((

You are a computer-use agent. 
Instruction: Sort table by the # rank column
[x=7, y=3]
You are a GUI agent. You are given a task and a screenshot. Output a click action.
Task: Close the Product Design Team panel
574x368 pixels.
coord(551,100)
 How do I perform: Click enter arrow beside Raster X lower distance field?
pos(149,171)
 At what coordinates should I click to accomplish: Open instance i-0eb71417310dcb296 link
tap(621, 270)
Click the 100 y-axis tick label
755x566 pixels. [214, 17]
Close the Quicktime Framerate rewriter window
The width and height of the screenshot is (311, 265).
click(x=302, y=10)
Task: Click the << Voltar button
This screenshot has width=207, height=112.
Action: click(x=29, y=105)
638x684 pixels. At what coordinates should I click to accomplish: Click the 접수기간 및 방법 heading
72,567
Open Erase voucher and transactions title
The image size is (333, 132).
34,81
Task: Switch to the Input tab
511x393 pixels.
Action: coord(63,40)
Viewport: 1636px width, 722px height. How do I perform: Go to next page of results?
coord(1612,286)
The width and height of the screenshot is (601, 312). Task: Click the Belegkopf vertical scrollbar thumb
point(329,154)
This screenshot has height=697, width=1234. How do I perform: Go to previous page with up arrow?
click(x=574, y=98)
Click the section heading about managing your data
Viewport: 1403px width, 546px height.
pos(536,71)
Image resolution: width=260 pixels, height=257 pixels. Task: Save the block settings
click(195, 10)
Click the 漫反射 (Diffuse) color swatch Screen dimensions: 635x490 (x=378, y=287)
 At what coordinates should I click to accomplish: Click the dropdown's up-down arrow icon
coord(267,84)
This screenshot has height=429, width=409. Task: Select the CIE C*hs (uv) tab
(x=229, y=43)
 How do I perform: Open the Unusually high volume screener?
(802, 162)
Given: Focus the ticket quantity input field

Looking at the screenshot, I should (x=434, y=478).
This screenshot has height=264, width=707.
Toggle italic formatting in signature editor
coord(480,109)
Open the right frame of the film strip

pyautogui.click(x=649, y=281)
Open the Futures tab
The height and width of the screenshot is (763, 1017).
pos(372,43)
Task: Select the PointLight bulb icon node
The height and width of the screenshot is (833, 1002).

))

- **EXERCISE REQUIREMENTS**
Examine the entries and report how many of their lines contain the string "agent", giving no more than the number.

- **ANSWER AREA**
2